◆ **PROBLEM DETAILS**: Retype the listing below word for word, keeping every line as it appears.
^^^^^^^^^^^^^^^^
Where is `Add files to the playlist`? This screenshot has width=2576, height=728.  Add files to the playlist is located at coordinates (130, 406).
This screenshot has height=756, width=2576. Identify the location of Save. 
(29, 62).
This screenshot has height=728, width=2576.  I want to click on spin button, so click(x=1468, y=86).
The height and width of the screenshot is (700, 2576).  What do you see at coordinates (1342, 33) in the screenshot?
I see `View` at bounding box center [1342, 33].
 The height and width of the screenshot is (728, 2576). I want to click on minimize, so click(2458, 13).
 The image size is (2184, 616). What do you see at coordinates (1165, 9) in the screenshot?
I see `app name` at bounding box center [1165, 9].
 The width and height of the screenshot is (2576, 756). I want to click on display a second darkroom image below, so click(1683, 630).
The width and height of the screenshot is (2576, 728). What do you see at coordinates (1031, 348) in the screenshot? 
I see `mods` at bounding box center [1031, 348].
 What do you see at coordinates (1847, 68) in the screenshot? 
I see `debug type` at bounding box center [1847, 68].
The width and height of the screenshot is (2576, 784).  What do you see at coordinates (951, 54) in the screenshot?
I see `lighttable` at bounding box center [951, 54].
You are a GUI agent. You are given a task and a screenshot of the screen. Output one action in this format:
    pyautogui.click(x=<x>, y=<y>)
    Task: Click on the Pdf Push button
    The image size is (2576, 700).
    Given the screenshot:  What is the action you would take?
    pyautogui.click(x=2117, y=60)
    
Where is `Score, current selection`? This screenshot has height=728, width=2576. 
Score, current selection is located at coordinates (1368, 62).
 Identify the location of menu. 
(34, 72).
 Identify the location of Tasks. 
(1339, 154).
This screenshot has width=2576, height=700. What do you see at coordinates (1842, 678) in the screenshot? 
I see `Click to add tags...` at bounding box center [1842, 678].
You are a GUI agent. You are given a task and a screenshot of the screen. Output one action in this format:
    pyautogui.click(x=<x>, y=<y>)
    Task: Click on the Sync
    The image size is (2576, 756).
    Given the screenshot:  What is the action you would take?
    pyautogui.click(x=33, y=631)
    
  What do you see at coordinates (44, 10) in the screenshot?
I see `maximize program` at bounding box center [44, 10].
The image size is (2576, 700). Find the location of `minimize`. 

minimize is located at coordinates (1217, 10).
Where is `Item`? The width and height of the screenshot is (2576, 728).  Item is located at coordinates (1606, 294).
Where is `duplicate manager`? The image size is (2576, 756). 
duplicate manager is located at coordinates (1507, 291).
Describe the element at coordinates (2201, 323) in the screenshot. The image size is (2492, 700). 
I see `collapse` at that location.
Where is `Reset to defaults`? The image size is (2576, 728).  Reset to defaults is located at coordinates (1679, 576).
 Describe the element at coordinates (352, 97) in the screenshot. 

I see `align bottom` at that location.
^^^^^^^^^^^^^^^^
◆ **FINISHED ANSWER**:
Where is `Add files to the playlist`? This screenshot has width=2576, height=728.  Add files to the playlist is located at coordinates (130, 406).
This screenshot has height=756, width=2576. Identify the location of Save. 
(29, 62).
This screenshot has height=728, width=2576.  I want to click on spin button, so click(x=1468, y=86).
The height and width of the screenshot is (700, 2576).  What do you see at coordinates (1342, 33) in the screenshot?
I see `View` at bounding box center [1342, 33].
 The height and width of the screenshot is (728, 2576). I want to click on minimize, so click(2458, 13).
 The image size is (2184, 616). What do you see at coordinates (1165, 9) in the screenshot?
I see `app name` at bounding box center [1165, 9].
 The width and height of the screenshot is (2576, 756). I want to click on display a second darkroom image below, so click(1683, 630).
The width and height of the screenshot is (2576, 728). What do you see at coordinates (1031, 348) in the screenshot? 
I see `mods` at bounding box center [1031, 348].
 What do you see at coordinates (1847, 68) in the screenshot? 
I see `debug type` at bounding box center [1847, 68].
The width and height of the screenshot is (2576, 784).  What do you see at coordinates (951, 54) in the screenshot?
I see `lighttable` at bounding box center [951, 54].
You are a GUI agent. You are given a task and a screenshot of the screen. Output one action in this format:
    pyautogui.click(x=<x>, y=<y>)
    Task: Click on the Pdf Push button
    The image size is (2576, 700).
    Given the screenshot:  What is the action you would take?
    pyautogui.click(x=2117, y=60)
    
Where is `Score, current selection`? This screenshot has height=728, width=2576. 
Score, current selection is located at coordinates (1368, 62).
 Identify the location of menu. 
(34, 72).
 Identify the location of Tasks. 
(1339, 154).
This screenshot has width=2576, height=700. What do you see at coordinates (1842, 678) in the screenshot? 
I see `Click to add tags...` at bounding box center [1842, 678].
You are a GUI agent. You are given a task and a screenshot of the screen. Output one action in this format:
    pyautogui.click(x=<x>, y=<y>)
    Task: Click on the Sync
    The image size is (2576, 756).
    Given the screenshot:  What is the action you would take?
    pyautogui.click(x=33, y=631)
    
  What do you see at coordinates (44, 10) in the screenshot?
I see `maximize program` at bounding box center [44, 10].
The image size is (2576, 700). Find the location of `minimize`. 

minimize is located at coordinates (1217, 10).
Where is `Item`? The width and height of the screenshot is (2576, 728).  Item is located at coordinates (1606, 294).
Where is `duplicate manager`? The image size is (2576, 756). 
duplicate manager is located at coordinates (1507, 291).
Describe the element at coordinates (2201, 323) in the screenshot. The image size is (2492, 700). 
I see `collapse` at that location.
Where is `Reset to defaults`? The image size is (2576, 728).  Reset to defaults is located at coordinates (1679, 576).
 Describe the element at coordinates (352, 97) in the screenshot. 

I see `align bottom` at that location.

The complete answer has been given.